The student news site of Marquette University

Marquette Wire

The student news site of Marquette University

Marquette Wire

The student news site of Marquette University

Marquette Wire

Young voters don’t live up to hype

Death threats and offers of underwear and Ramen noodles did not cause a huge increase in voter turnout among young people this year.

Last Tuesday voter turnout of people between 18 and 30 increased by 4.6 million from 2000, according to Cate Brandon, spokesperson for the Rock the Vote project.

John McAdams, Marquette associate professor of political science, said the increase was proportional to the voter increases in other age groups.

"It appears to be another media fad that was unjustified by the facts," McAdams said.

Many groups had targeted the demographic, from Michael Moore, who offered people underwear and noodles in exchange for their pledge to vote, to P. Diddy, whose Citizen Change movement used the T-shirt slogan "Vote or Die."

"I think it shows that young people were engaged with this election, and they showed up on Tuesday and made their voices heard," Brandon said.

In 2000, 5,083 people in the wards where Marquette students voted, according to the Elections Commission. Tuesday, 7,581 turned out to vote. It is an increase of just under 2,500 votes.

"As far as I know we had a pretty good turnout," said Anna Schultz, a campaign coordinator for the New Voters Project and a sophomore in the College of Arts & Sciences. "At least on Marquette's campus it's made a big difference."

Brandon said Rock the Vote had met all three of its goals, which were to register 1 million people, get 20 million voters to the polls and make the politicians talk to the younger demographics. They registered just under 1.5 million people, and at least 20.9 million voters went to the polls, a number that will probably increase after the provisional and absentee ballots are counted, Brandon said.

"Young people are what made this election so close," Brandon said. "I think the reason we were up so late waiting for Ohio was because young people turned up, and they will continue to turn up and make their voices heard."

McAdams said he thought the youth voter turnout would tick down slightly in 2008, but not to the level it was at in 2000.

"The increase overall should persist to a degree," McAdams said. "I do think this will be sort of a — although not radical — continuing and perpetuating trend in turnout."

Schultz said the turnout will make a difference in future elections.

"I think that (politicians) have acknowledged that youth voter turnout has increased," Schultz said. "They will be more likely to listen to what the young voters have to say."

Young voters favored Democratic challenger Sen.
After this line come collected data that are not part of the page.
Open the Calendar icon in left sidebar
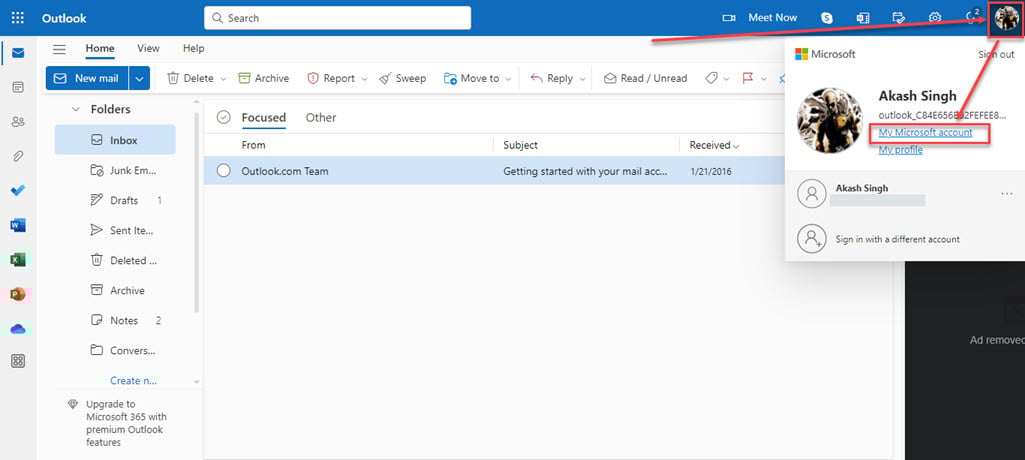 (x=18, y=87)
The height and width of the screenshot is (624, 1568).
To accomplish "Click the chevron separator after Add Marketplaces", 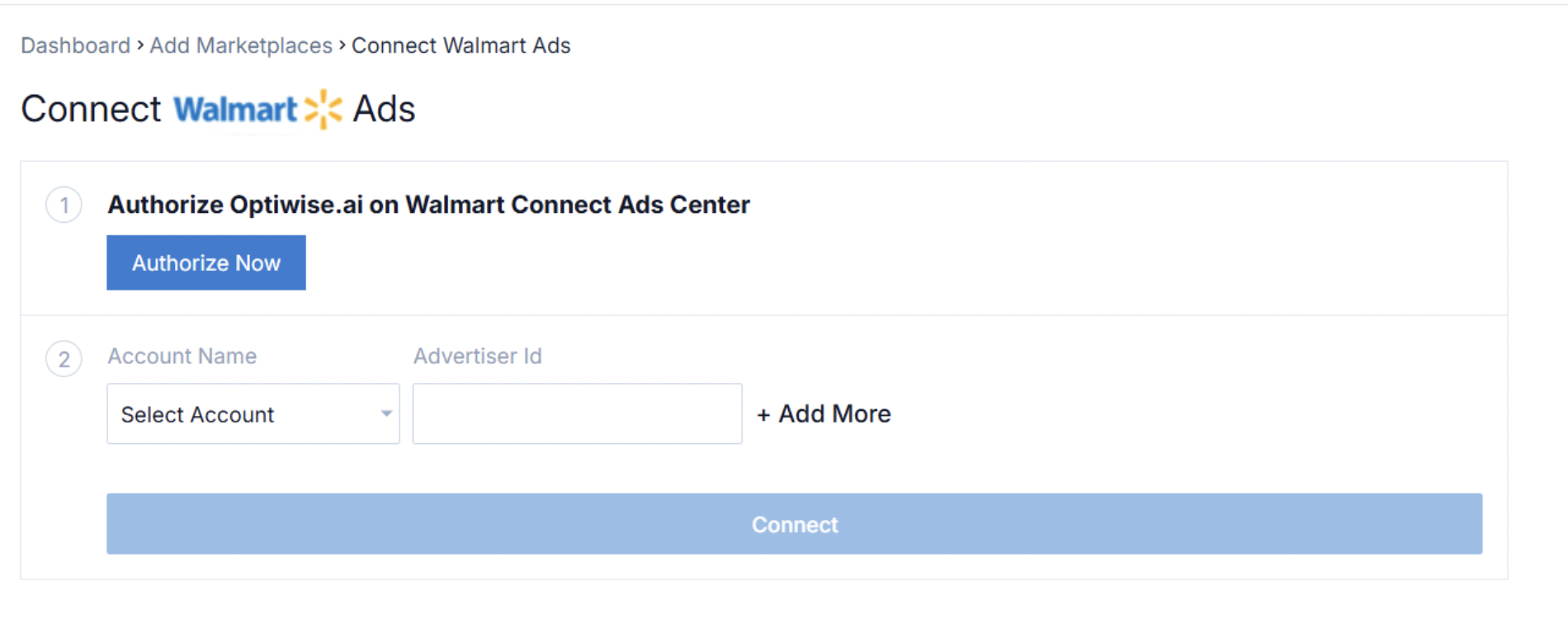I will pyautogui.click(x=342, y=45).
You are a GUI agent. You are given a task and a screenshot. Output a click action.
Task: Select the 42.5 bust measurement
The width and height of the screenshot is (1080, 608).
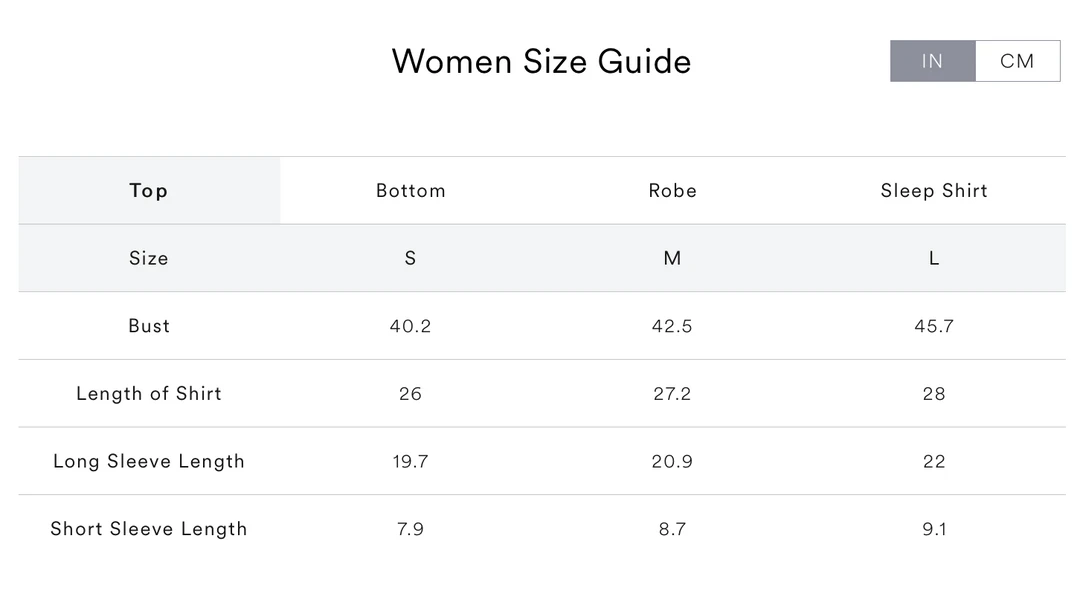coord(672,326)
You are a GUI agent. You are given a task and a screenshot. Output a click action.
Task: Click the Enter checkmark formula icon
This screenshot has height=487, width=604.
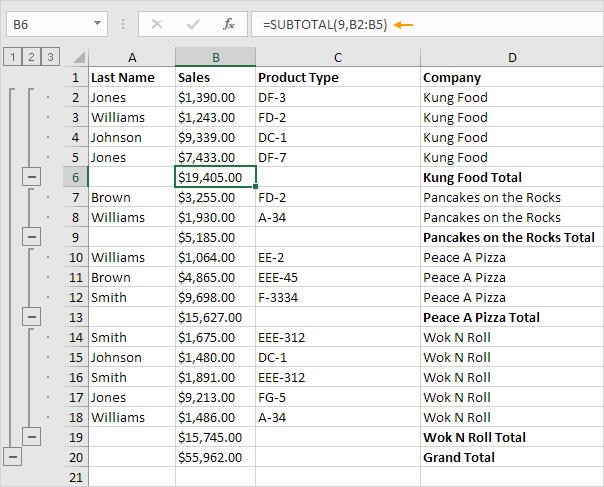pyautogui.click(x=193, y=23)
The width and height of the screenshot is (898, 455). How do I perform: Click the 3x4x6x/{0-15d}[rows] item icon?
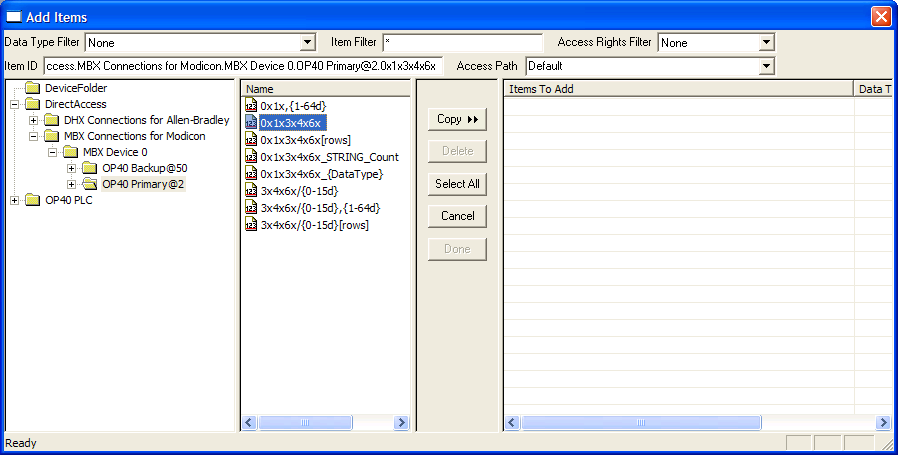(251, 225)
John Kerry (Mass.) over President Bush, with 54 percent going for Kerry and 44 percent supporting the president.

At Marquette, every ward voted for Kerry, who won the area by 2,361 votes, up from the 863 votes Democrat Al Gore won by four years ago. In the 2000 election Bush won two of the eight wards.

Graduate student Aimee LaBlonde in the College of Business Administration voted downtown.

"I thought (the students) seemed to care," LaBlonde said.

Annie Schumacher, a freshman in the College of Arts & Sciences, voted in her hometown of Greenfield.

"Where I voted there weren't many young people," Schumacher said. "I think that maybe the celebrities that tried to do all the pushing to get the young people don't have as much input as they thought they did."